I. nota a piè di lista:si devono indicare luogo, data e motivo della trasferta e riepilogate le spese sostenute per svolgere la missione allegando materialmente i documenti giustificativi di spesa (ricevute fiscali, fatture, biglietti di viaggio, ricevute di pedaggio autostradale, scontrini etc.);

II. indennità chilometrica:ammessa nel caso di utilizzo di veicolo proprio da parte del volontario, a condizione che sia analitica, ovvero quantificata in base al tipo di veicolo e alla distanza effettivamente percorsa, tenendo conto degli importi di cui alle tabelle nazionali dei costi chilometrici di esercizio di autovetture e motocicli elaborate dall’ACI ai sensi dell’articolo 3, comma 1, del d.lgs. 2 settembre 1997, n. 314 o dei parametri deliberati dal consiglio direttivo o organo amministrativo del sodalizio, purché comunque, non superiori rispetto alla tabella ACI; anche in questo caso il volontario presenta una distinta o nota a piè di lista, dando conto di luogo, data, motivo della trasferta e indicando il calcolo dell’indennità in base ai chilometri percorsi; si può usare anche lo stesso documento che dettaglia le altre spese documentate di cui sub.i);

III. autocertificazione: il correttivo-bis, non ancora definitivo, dovrebbe prevedere in analogia con quanto già previsto per il terzo settore, che le spese sostenute dal volontario possono essere rimborsate anche a fronte di autocertificazione resa ai sensi dell’articolo 46 del decreto del Presidente della Repubblica 28 dicembre 2000, n. 445, purché non superino l’importo di 150 euro mensilie l’organo sociale competente deliberi sulle tipologie di spese e le attività di volontariato per le quali è ammessa questa modalità di rimborso.

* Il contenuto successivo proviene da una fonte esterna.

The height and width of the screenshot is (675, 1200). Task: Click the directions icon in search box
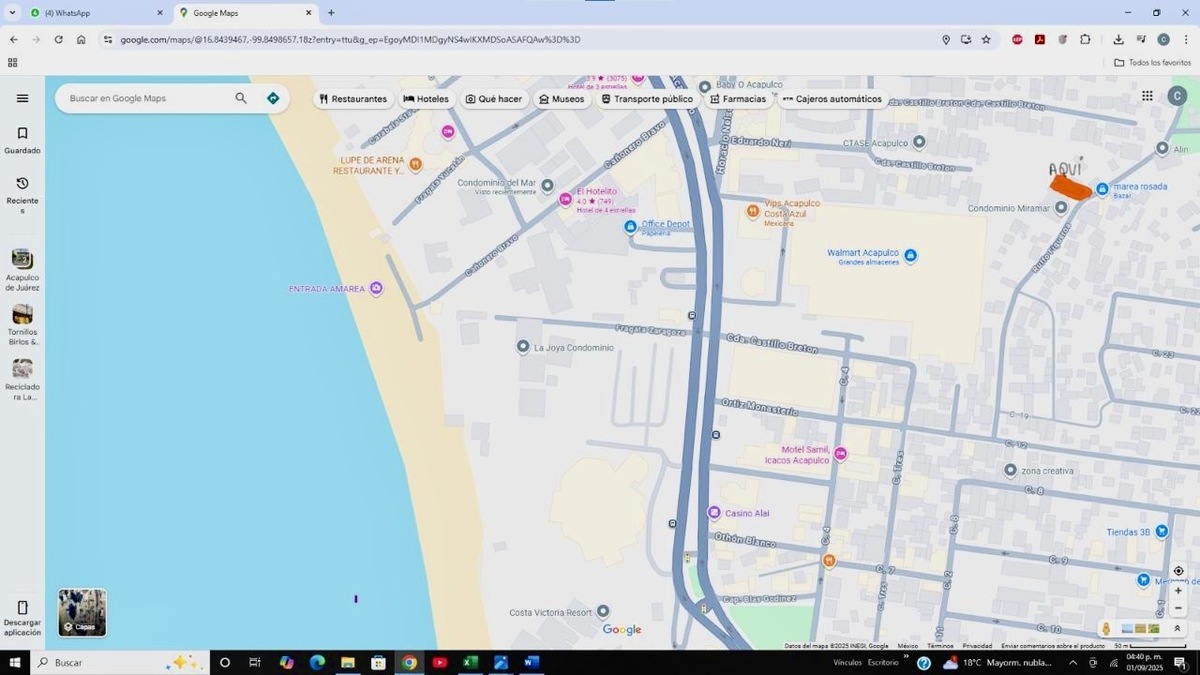tap(273, 98)
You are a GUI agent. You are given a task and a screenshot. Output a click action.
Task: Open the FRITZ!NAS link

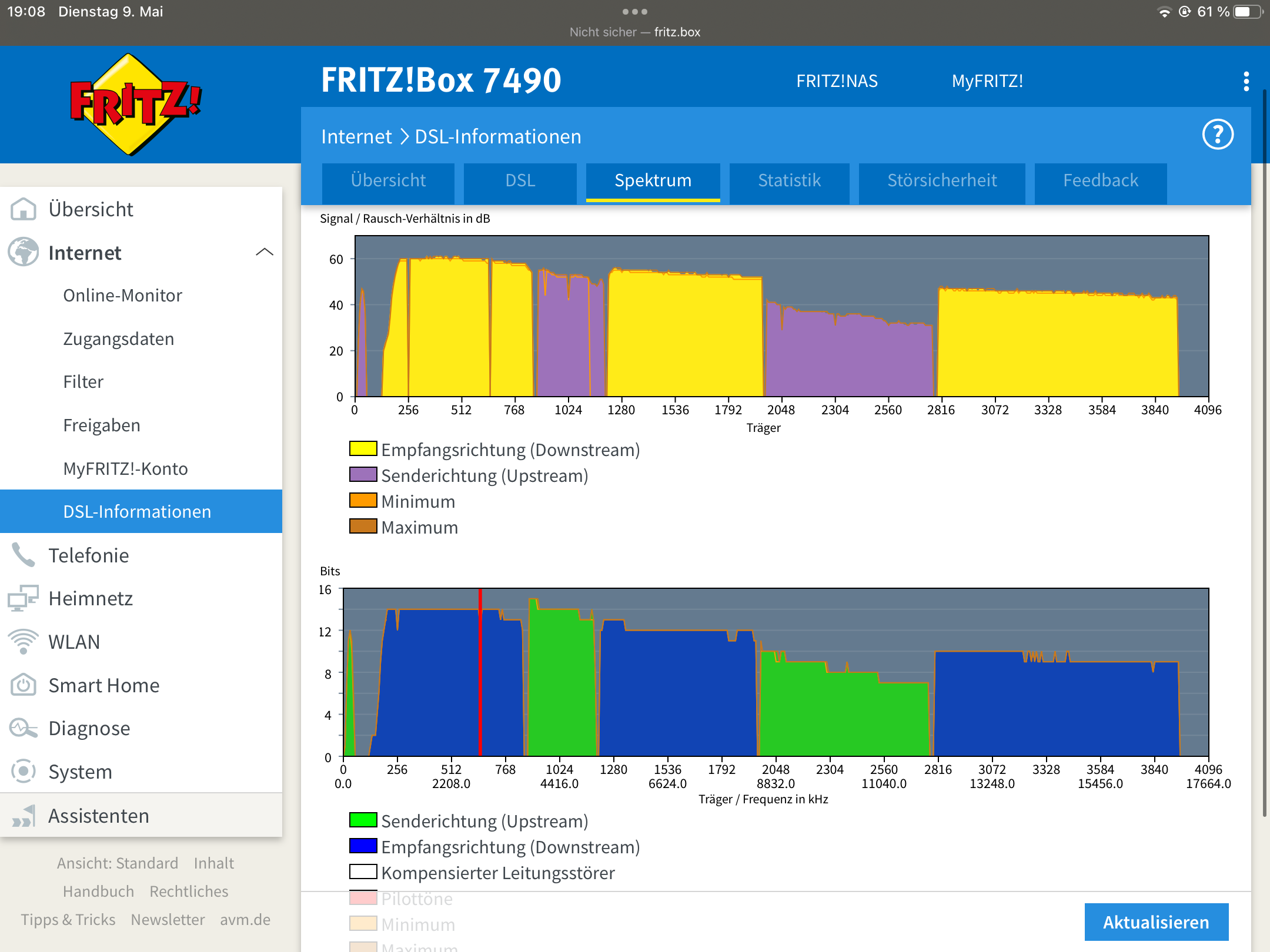pyautogui.click(x=837, y=81)
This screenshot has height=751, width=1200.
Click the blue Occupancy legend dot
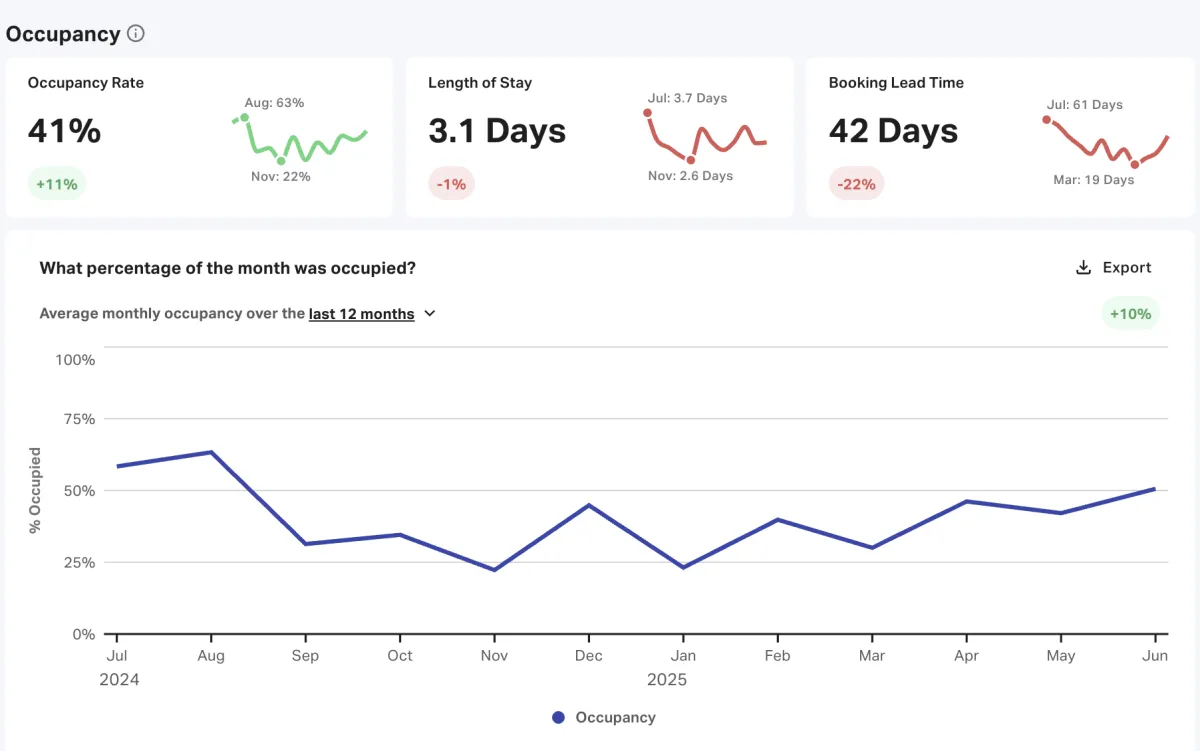pos(558,717)
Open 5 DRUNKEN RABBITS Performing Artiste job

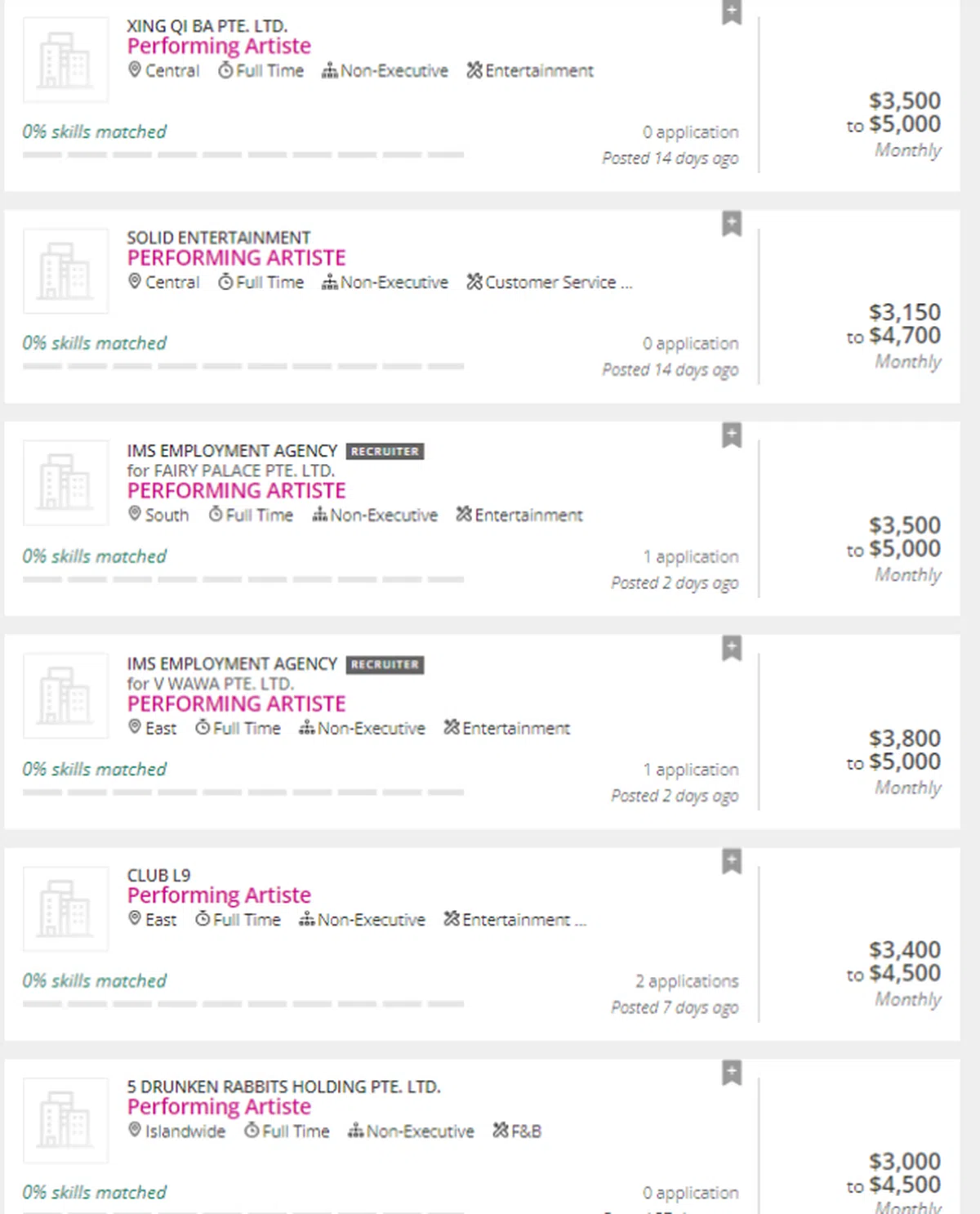coord(219,1107)
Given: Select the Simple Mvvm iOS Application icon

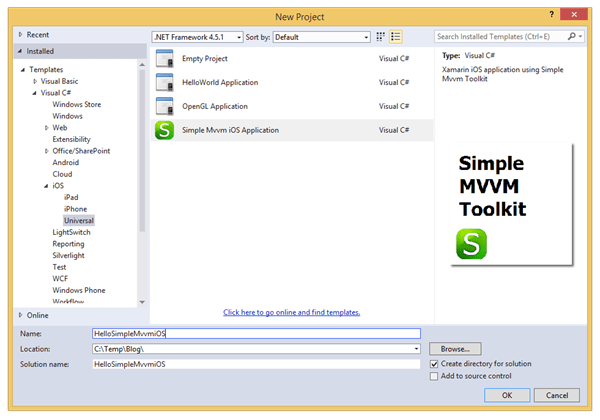Looking at the screenshot, I should pyautogui.click(x=165, y=130).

Si tratterebbe di una semplificazione contabile, che consente di rimborsare le spese senza ricorrere alla nota piè di lista con raccolta e conservazione dei documenti allegati, ma non ripristina la possibilità di riconoscere rimborsi forfettari; la modalità deve essere preventivamente deliberata dal consiglio direttivo od organo amministrativo del sodalizio che dovrà anche individuare la tipologia di spese per cui è ammessa.

A questo riguardo informiamo che il Presidente della FIGC Gravina nell’ultima audizione presso le commissioni parlamentari ha richiesto che in caso di autocertificazione la cifra sia individuata in € 400 mensili.

I medici e i fisioterapisti, essendo figure appartenenti a professioni ordinistiche esistenti al di fuori dell’ordinamento sportivo, non sono considerabili “lavoratori sportivi”. Il loro inquadramento segue pertanto le regole ordinarie, e dunque potranno essere considerati dipendenti o, ricorrendone i presupposti, co.co.co ordinari, oppure esercitare la professione con partita Iva, ma in ogni caso senza avere riconosciute le agevolazioni spettanti ai lavoratori sportivi.